** RECORDS FOR THIS EXERCISE follows **
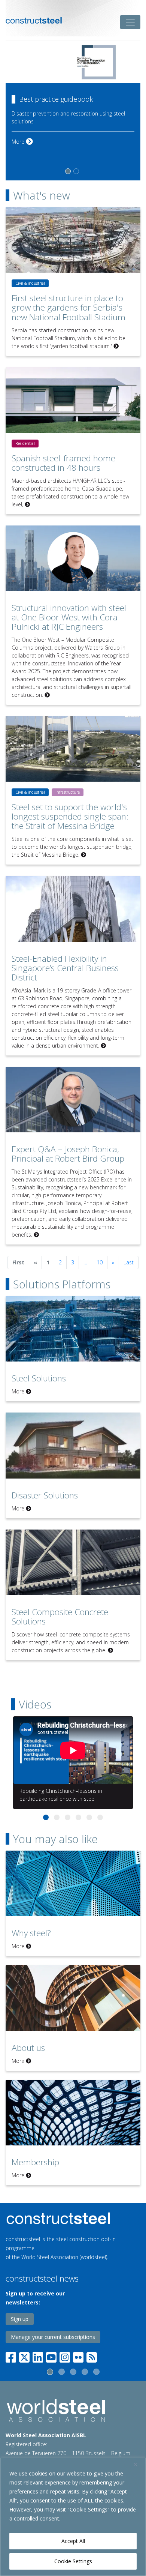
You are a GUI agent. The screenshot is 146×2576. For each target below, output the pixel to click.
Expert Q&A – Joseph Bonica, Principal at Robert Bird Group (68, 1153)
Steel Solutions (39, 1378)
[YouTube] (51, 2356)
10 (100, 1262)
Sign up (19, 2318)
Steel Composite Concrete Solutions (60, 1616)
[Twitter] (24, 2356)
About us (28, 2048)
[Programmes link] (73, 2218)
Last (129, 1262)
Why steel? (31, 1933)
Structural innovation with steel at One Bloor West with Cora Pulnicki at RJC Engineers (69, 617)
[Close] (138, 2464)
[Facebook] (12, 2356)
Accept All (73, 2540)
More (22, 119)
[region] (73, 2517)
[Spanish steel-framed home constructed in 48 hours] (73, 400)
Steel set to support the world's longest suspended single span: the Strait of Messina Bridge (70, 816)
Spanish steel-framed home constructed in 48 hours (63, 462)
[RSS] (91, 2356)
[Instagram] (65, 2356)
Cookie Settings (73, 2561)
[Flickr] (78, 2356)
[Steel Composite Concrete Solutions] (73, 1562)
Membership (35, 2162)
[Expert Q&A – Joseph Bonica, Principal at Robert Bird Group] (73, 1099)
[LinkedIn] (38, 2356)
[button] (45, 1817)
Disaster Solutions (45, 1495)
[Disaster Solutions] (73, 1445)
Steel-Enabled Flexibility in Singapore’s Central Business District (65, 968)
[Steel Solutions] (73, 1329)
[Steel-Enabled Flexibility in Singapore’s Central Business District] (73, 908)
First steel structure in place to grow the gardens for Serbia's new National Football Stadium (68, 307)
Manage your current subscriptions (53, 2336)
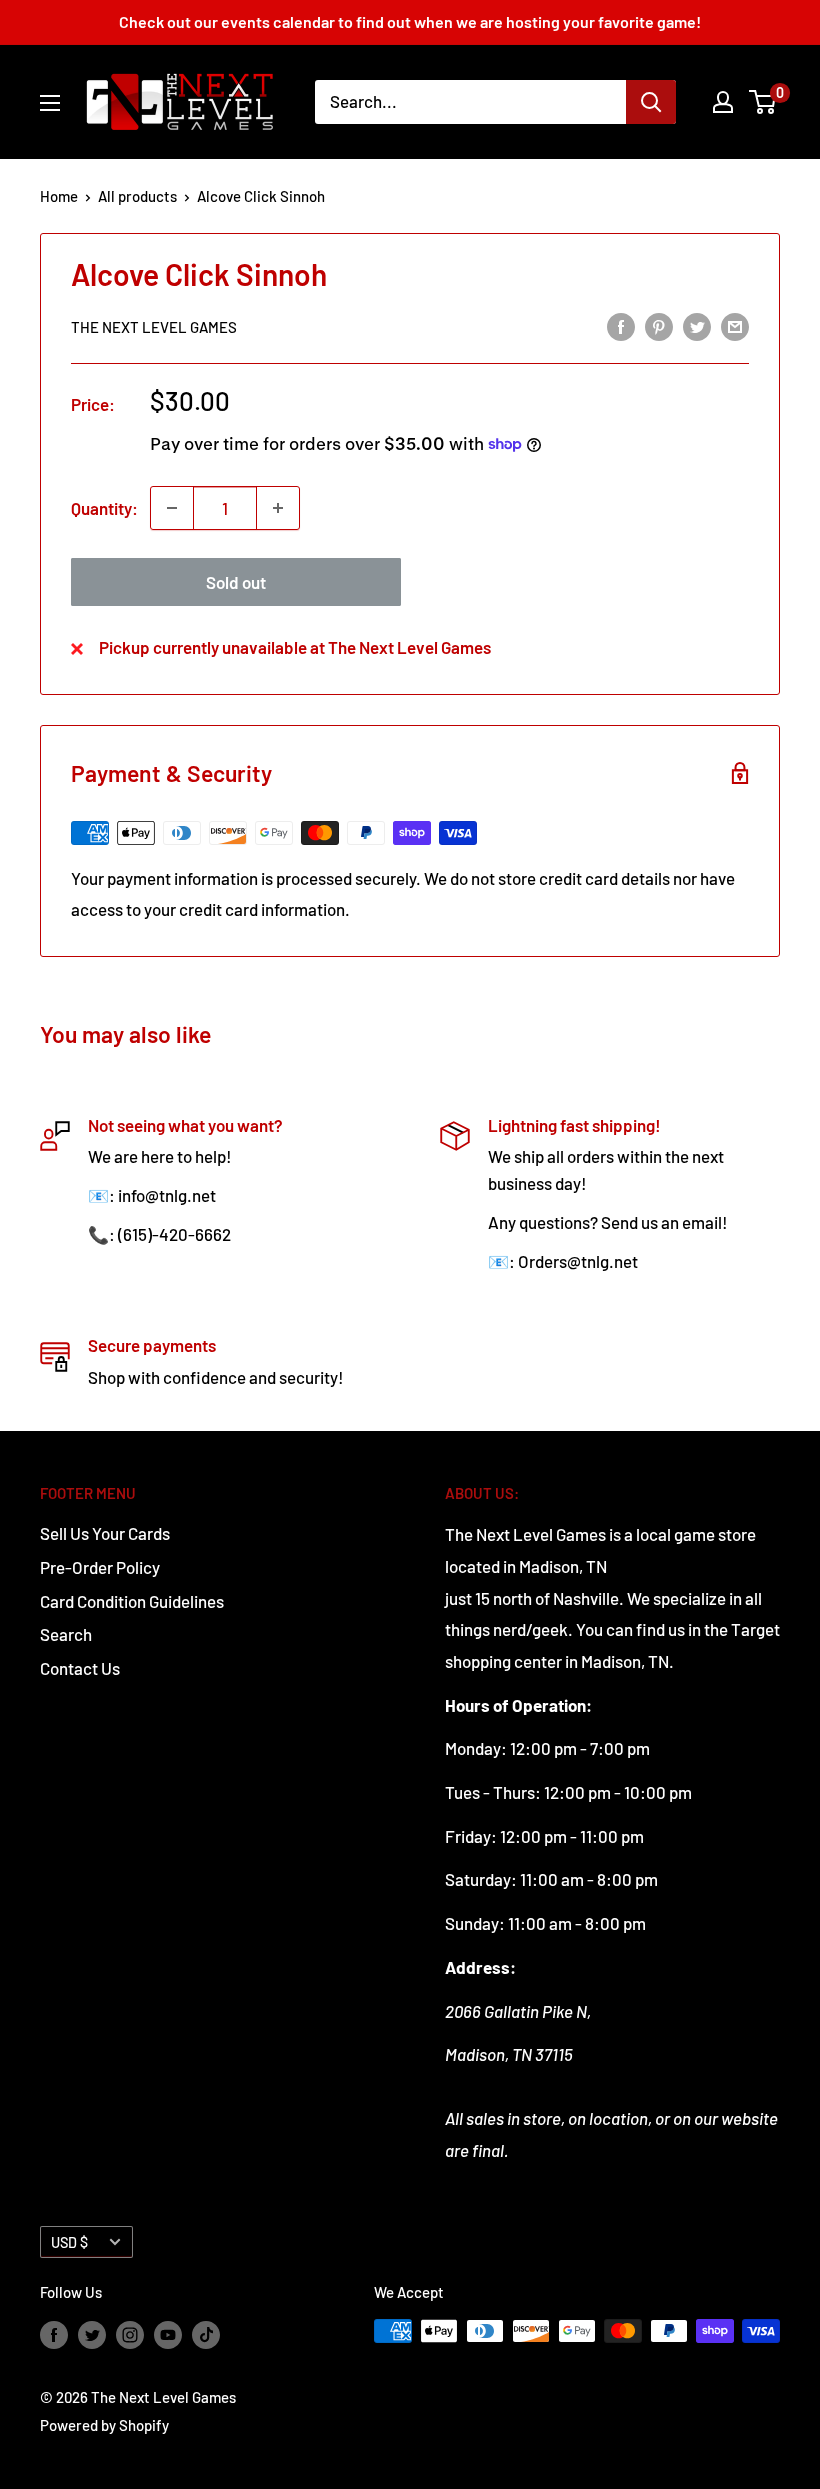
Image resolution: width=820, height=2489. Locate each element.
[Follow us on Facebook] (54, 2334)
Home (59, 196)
** End of RECORDS FOR THIS EXERCISE **
Transcribe exactly the lines that go from the one holding "[LinkedIn] (38, 2356)" through the last line of the entries, both included, and nothing besides them. Do not include any pictures.

### OUTPUT OF THE TASK
[LinkedIn] (38, 2356)
[button] (45, 1817)
Disaster Solutions (45, 1495)
[Disaster Solutions] (73, 1445)
Steel-Enabled Flexibility in Singapore’s Central Business District (65, 968)
[Steel Solutions] (73, 1329)
[Steel-Enabled Flexibility in Singapore’s Central Business District] (73, 908)
First steel structure in place to grow the gardens for Serbia's new National Football Stadium (68, 307)
Manage your current subscriptions (53, 2336)
Image resolution: width=820, height=2489. Locate each element.
[Follow us on Facebook] (54, 2334)
Home (59, 196)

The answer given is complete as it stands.